Dispongo que los fusileros, sin empleo por el momento, echen agua en cubierta y remojen vergas y velas; y llamando a Patrick, le digo: «Ahora, señor carpintero, baje al pañol con seis hombres y traiga lo acordado». Vacila, observa el brick, luego los obenques destrozados. El disparo con bala encadenada le ha despertado recuerdos estremecedores. Me habla de un arma que los patriotas y los indios de la Provincia Oriental arrojaban a las patas de las cabalgaduras del enemigo, volteándolos y provocando estragos entre la caballería riograndense de Lecor, y cómo, otras veces, reventaban cráneos y hundían costillas. Dos o tres piedras, atadas con tientos, eran el arma fatal. «Nunca pude con ellas», me confió, enardecido, «pero en manos de los criollos, hubieran desarbolado de cuajo cualquier barco, sobre todo ese pestoso portugués, que ojalá traguen los Fomores, dioses pérfidos del mar».

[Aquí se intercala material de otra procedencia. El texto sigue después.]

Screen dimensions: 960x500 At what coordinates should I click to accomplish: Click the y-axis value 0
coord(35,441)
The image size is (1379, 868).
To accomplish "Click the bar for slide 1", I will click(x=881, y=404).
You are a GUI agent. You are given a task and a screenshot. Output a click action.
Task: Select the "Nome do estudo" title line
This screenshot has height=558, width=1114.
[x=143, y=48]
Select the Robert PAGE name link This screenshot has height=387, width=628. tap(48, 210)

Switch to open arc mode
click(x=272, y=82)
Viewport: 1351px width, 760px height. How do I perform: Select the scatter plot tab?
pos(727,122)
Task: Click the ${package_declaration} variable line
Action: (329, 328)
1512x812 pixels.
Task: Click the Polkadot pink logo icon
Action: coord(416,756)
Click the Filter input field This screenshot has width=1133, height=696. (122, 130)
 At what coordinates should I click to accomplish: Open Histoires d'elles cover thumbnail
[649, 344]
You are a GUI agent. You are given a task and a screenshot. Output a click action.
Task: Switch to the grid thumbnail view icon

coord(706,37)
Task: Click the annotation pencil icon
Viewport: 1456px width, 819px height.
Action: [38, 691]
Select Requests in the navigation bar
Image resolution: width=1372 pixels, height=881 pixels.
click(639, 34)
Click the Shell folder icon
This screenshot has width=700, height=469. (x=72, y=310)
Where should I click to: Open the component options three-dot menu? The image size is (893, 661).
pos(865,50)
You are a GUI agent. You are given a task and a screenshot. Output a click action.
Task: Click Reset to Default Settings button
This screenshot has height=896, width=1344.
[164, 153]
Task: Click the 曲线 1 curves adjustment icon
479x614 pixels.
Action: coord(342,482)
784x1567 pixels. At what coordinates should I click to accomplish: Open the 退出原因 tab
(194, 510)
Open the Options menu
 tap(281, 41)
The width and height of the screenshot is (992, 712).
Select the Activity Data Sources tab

«Al pañol», le grito, «¿o tiene ganas de convivir con las ratas en la cala del brick?». Se cuadra, se da vuelta, corre a la escotilla seguido por seis marineros. Coloco a Clayton, a Hoove y a dos grumetes con fusiles sobre la balaustrada de popa, apuntando hacia las amuras del Espíritu Santo. «¡Sáquenme de en medio a cuatro portugueses, en cuanto brille de nuevo la mecha de su prodrido cañón!», bramo en sus nucas, aguardando el regreso de Patrick. Al fin emerge de la escotilla el irlandés, con los seis marineros pisándole los talones, cargando pesados artefactos envueltos en lonas y provocando chillidos de admiración, silbidos, risotadas. «¡Al trabajo!», vuelvo a bramar, «¡fuerza, señores, si quieren mañana gastar sus pagas en El Ojo del Gato, con el mejor ron servido por las cantineras! ¡Duro, duro, adelante, o arrancaré el pellejo al que afloje!».